Le regard dans le vague, l'homme fixait le cadavre chaud de cet enfant. Une chose en moins à faire, pensa-t-il froidement en tournant les talons d'une démarche légère. Il retrouva son groupe et reprit la place qu'il occupait et sur un geste de son supérieur craqua une allumette qu'il jeta sur le petit bâtiment qui s'enflamma sans plus attendre, emportant tout sur son passage. Cela fait, il tourna le dos au brasier et, indifférent à celui-ci, continua son chemin avec ses compagnons d'armes.
Autour de ses doigts se trouvait la chaîne qu'il avait prise. Il n'en aurait plus besoin maintenant, songea-t-il avec une expression neutre.

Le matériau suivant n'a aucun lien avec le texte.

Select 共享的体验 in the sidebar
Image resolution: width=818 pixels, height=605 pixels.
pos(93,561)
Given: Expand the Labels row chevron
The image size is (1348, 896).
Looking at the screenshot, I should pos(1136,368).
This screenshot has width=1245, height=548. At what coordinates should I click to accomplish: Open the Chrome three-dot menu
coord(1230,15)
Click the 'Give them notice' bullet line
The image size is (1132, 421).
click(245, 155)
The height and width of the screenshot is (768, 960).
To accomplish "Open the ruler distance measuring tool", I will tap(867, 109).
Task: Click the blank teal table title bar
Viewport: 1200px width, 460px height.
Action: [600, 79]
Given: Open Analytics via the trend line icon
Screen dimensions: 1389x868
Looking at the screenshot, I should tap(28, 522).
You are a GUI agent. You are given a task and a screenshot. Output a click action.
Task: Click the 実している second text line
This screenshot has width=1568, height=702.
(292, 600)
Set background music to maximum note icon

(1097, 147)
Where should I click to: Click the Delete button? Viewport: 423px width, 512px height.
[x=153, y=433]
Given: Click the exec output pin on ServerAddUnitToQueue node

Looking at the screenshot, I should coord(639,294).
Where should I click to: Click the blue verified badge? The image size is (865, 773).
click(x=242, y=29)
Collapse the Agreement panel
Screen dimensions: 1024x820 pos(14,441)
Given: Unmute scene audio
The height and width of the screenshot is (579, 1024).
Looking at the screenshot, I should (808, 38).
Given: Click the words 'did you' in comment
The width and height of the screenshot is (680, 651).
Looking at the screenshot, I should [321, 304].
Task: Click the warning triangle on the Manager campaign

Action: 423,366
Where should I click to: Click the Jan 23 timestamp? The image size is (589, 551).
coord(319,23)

Un beau médaillon en or dont il ignorait l'existence et la manière dont ce gamin ce l'était procuré. Un bijou qu'il garderait pour se rappeler, pour se rappeler qu'il avait presque failli à son devoir...
La colonne continua à marcher encore et encore jusqu'à n'en plus finir. Seulement, ils finirent par disparaître, à se volatiliser, à se fondre dans la nature, dans la société. Depuis ce massacre, personne n'a plus entendu parler d'eux. Personne ne sait ce qu'ils sont devenus... Sont-ils toujours vivants ?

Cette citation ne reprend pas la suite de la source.